The Financial Burden Suffered by France

All through the period of the 18th century, France was engaged in a series of unjust wars merely because of its long-term rivalry with Britain. In fact, the trend for this draws from King Louis the XVI, whose-long term rule that stretched from 1715 to 1774 was pervasive of an array of expensive wars with Britain that he all lost (Anirudh par. 2). Committed on this, the King drew plans to even the score for the loss by engaging in the anti-British coalition, and he further built a large navy to counter the British supremacy. Undesirably to the French state, this only mounted the national debts which were at worst to be footed by the already poor French taxpayers.

As if that was not enough, Louis the XV’s grandson King Louis XVI also picked up from his forefather, allying with America to fight against Britain as the Americans sought for their independence. Although the war was a success, France as a nation achieved little from the war and much in augmenting its debt. Rumors had it that France’s engagement in the war was indescribably expensive, costing the spendthrift with an estimated budget of 1.066 French livers (Anirudh par. 2). Unfortunately, this only deteriorated the economic conditions in France and hurled the country into the trenches of bankruptcy. Historians assert that by 1789, the living conditions in France were unbearable, especially for the members of the Third Estate; the situation was further made worse by the heavy taxes the nobles imposed on them, and a revolution intended to dispose the monarchy was in that case inevitable.

The Rise of the Bourgeoisie

In the Third Estate, there were the bourgeoisie who were to some extent affluent members of this repressed group. Prior to the French Revolution, the bourgeoisie emerged into a new caste with political aspirations and new agendas inclined on equality and based on merit (Anirudh par. 3). From the beginning, the bourgeoisie railed against the positions of the nobles and clergy which they chastised, arguing that it derived from their hustle. That said, the aspiration of the bourgeoisie to rid themselves of the royal and feudal intrusion of the first and second classes on their commercial prospects, personal liberty, and property ownership, prompted their involvement in the Revolution as they played a marked role in financing the revolutionaries.

Conclusion

As it flows from the above, the Enlightenment views of the French thinkers in relation to the French Revolution are remarkable. While it could have been true that the French masses were at the time already sickened of the French monarchy, the Enlightenment views were a spark for the rebellion against the regime as they presented to the citizens their rights and what a real government encompassed. Markedly, throughout their opinions, the French thinkers were more focused on the French government, laws, and the creation of a society that was based on merit, reason, and logic, and it is the views which they preached among the French citizens. However, despite the acclaimed works of the French philosophers, further factors like the French debts and the rise of the Bourgeoisie class can to some extent be related to the certain occasion of the French Revolution, even in the nonexistence of the French thinkers.

 

Works Cited

Alpha History. “The Enlightenment.” Alpha History, alphahistory.com/French revolution/enlightenment/. Accessed 28 November 2018.

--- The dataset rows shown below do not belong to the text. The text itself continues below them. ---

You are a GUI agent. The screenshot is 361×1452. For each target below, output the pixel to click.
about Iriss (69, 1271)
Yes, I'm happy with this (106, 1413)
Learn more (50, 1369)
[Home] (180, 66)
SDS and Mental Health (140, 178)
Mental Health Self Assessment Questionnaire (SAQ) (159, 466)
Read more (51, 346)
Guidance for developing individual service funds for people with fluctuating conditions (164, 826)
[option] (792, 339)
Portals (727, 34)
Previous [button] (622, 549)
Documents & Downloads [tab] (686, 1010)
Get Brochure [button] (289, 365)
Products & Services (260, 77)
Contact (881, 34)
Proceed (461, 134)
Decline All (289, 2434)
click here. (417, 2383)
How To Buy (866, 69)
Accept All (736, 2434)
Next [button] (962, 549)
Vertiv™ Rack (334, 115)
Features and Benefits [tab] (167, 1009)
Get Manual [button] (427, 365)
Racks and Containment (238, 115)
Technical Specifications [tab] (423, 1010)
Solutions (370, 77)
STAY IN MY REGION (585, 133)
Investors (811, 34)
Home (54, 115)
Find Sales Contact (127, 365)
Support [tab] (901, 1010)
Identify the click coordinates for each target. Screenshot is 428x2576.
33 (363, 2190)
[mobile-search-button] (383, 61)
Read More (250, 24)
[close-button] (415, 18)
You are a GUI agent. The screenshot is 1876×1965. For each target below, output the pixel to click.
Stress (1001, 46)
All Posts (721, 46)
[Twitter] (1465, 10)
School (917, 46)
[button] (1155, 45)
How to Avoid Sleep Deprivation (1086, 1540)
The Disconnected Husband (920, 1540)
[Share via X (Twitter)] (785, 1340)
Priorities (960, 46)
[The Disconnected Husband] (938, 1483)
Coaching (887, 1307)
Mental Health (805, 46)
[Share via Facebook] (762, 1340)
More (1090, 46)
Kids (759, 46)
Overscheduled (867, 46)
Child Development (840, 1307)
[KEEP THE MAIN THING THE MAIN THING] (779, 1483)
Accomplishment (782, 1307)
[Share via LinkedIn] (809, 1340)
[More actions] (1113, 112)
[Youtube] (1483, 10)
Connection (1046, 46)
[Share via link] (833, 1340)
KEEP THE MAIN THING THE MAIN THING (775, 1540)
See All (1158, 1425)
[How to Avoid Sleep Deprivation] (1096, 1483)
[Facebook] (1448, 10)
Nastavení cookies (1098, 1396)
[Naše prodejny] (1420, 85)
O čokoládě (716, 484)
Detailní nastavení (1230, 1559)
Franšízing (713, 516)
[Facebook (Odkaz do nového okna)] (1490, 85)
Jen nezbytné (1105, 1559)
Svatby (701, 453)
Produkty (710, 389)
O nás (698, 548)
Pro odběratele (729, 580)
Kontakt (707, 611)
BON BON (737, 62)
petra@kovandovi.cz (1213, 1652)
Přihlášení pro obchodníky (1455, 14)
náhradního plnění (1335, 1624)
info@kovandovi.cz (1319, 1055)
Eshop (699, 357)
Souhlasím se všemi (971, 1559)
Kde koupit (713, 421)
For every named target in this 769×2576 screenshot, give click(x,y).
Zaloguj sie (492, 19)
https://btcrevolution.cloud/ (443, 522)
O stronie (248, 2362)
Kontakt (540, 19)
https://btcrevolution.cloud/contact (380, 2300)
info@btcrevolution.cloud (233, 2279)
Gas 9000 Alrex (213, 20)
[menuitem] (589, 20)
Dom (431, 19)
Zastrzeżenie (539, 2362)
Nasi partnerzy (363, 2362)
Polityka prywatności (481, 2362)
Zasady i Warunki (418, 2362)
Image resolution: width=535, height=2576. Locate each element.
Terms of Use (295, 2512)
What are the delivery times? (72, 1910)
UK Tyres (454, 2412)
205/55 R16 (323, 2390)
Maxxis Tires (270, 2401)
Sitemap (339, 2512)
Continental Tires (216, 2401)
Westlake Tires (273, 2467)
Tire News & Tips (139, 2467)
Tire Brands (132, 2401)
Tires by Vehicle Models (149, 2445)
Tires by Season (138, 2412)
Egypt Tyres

Anirudh. “10 Major Causes of the French Revolution.” Learnodo Retaino Newtonic – Mnemonics to Learn and Retain, learnodo-newtonic.com/French-revolution-causes. Accessed 28 November 2018.

Gordon, Susanna. “Enlightenment’s Influence on the American and French Revolutions.” ACPSD, https://www.acpsd.net/site/handlers/filedownload.ashx?moduleinstanceid…pdf. Accessed 28 November 2018.

Linton, Marisa. “The Choices of Maximilien Robespierre.” H-France Salon, vol. 7, no. 14, 2015.

Montesquieu. “Montesquieu View of Separation of Powers.” Lake Gibson Middle, www.lakegibsonmiddle.com/wp…/04/Connection_Cards_Civics_EOC_Students1.pdf. Accessed 28 November 2018.

Rousseau, Jean-Jacques. “The Social Contract.” Early Modern Texts, https://www.earlymoderntexts.com/assets/pdfs/rousseau1762.pdf. Accessed 28 November 2018.

Smith, Nicole. “Candide by Voltaire: In the Context of the Enlightenment.” Article Myriad, www.articlemyriad.com/candide-voltaire-context-enlightenment/. Accessed 28 November 2018.

Stoica, Gilda. “The Influence of the Enlightenment on the Revolution.” The Most Natural and Easiest Way of Learning History, en.historylapse.org/influence-of-the-enlightenment-on-the-french-revolution. Accessed 28 November 2018.